Татьяна внимательно слушала но, по-моему, ожидала получить более простой и откровенный ответ.
– Будем есть? – Татьяна взяла приборы. – И пить!
– А ты о себе или обо мне не хочешь рассказать? – я подумал, что наговорил достаточно, и могу рассчитывать на ответную любезность.
– Хочу. Но сейчас не готова. У тебя же было время подумать, а у меня – нет.
– То есть тебе нужно сходить в библиотеку, написать развёрнутый план?
Она подняла бокал, и, чтобы не отвечать, стала медленно потягивать вино, то отстраняясь, то припадая сжатыми губами к тонкому стеклу. Я в ответ пожал плечами: как хочешь. Возникло неясное напряжение. Меня будто по носу щёлкнули.
– Мне нужно понять, и в первую очередь себя. Мы с тобой знакомы совсем недавно, без году неделя, как говорит моя мама. То, что ты так долго обо мне думал, и то, что ты думал обо мне, это… это очень важно. Но… Ты думал не обо мне. Точнее, это была не я. Это была просто картинка, иллюстрация к твоему высокому идеалу, а картинки и слова сказки в книжках вписаны всегда разной рукой, – Татьяна говорила спокойно, медленно, уверенно, не подбирая слова, как будто всё это заранее обдумано и развёрнутый план давно написан. – Не знаю, насколько я соответствую или буду совпадать с взлелеянным тобой образом. Насколько смогу? Насколько захочу? Твоя Татьяна Шустова – это, как бы сказать, ожидания, представления о том, какой должна быть твоя Прекрасная Дама, а не наоборот…
Слово «мама» обозначило неуверенность и замену собственного опыта мамиными наставлениями? А порыв ехать ко мне? Да ещё прихватив шампанского? Вряд ли подобает Прекрасной Даме… Я подумал, что не надо спешить, успеется. Созданный невероятно давно романтический идеал, о котором откровенно рассказать я постеснялся даже его прототипу, краски и блеск которого освежило безупречное бургундское, требовал другого сценария.
– Ты не веришь в любовь с первого взгляда?

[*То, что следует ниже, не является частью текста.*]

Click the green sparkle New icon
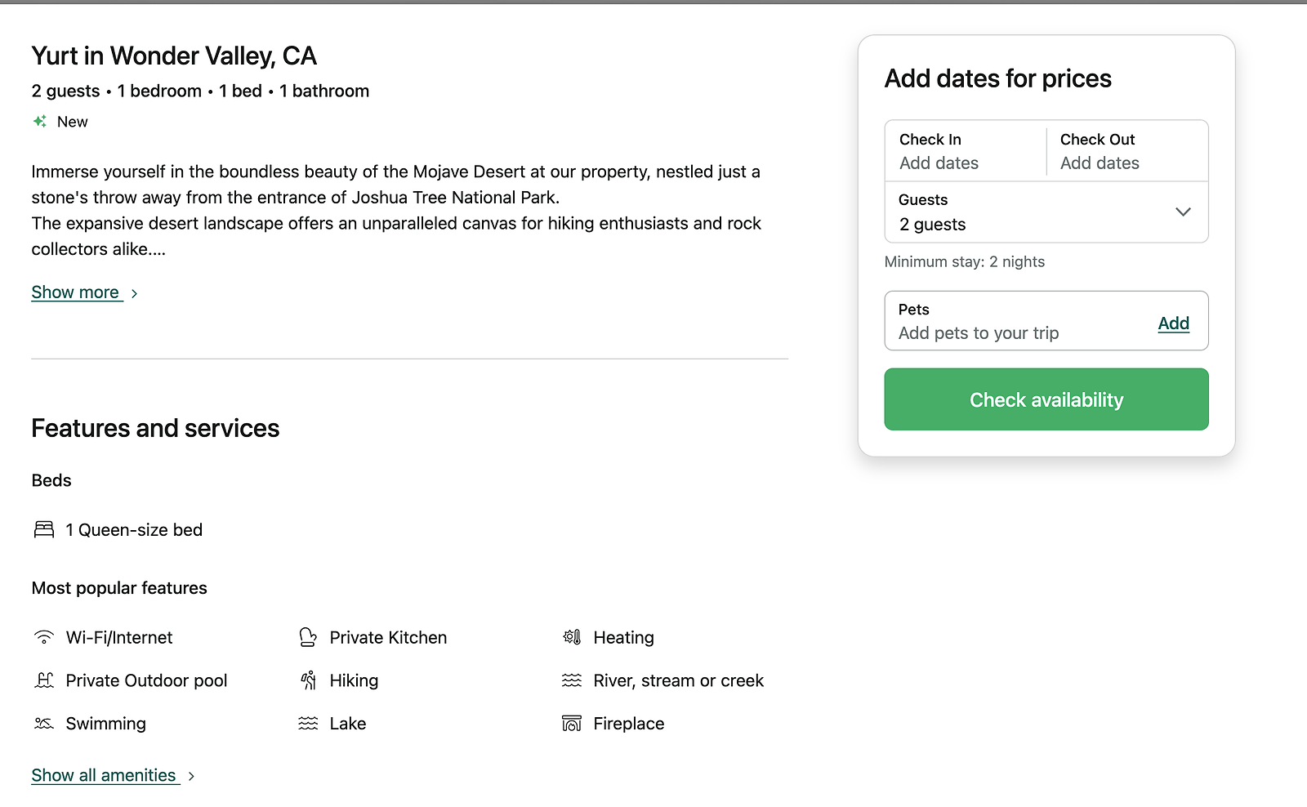Screen dimensions: 1307x807 (40, 122)
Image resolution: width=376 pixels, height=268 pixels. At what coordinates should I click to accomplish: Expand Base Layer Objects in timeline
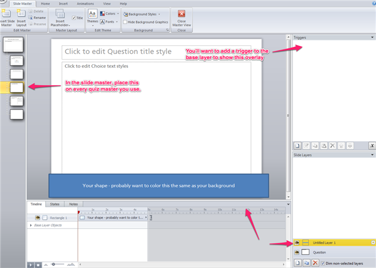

– Я думаю, она существует. Но настоящая любовь – большая редкость, – Татьяна поставила бокал на стол. И продолжила: —Мы с тобой познакомились в этом пилотском кафе… – она замолчала, прикрыла глаза, коснулась тонким пальцем переносицы, словно поправляя невидимые очки: задумчивость. – Ты мне понравился. Сразу. Честно. Всё так… Невероятно. Как в кино. И это состояние, метель, остановившееся время, словно жизнь, как бы поправляя меня, назначила паузу. Я даже подумала, что это знак… Что, пока я не решу всё для себя, самолёты не полетят, солнце не взойдёт и новый день не наступит. И как только я тебя встретила, стрелки часов снова пошли и самолёты полетели. Как будто урок усвоен, и можно перевернуть страницу. Я для себя придумала, нет, решила, что будто бы ты меня спас. Унес из завьюженного Кощеева царства на белом коне… И победил злодейство.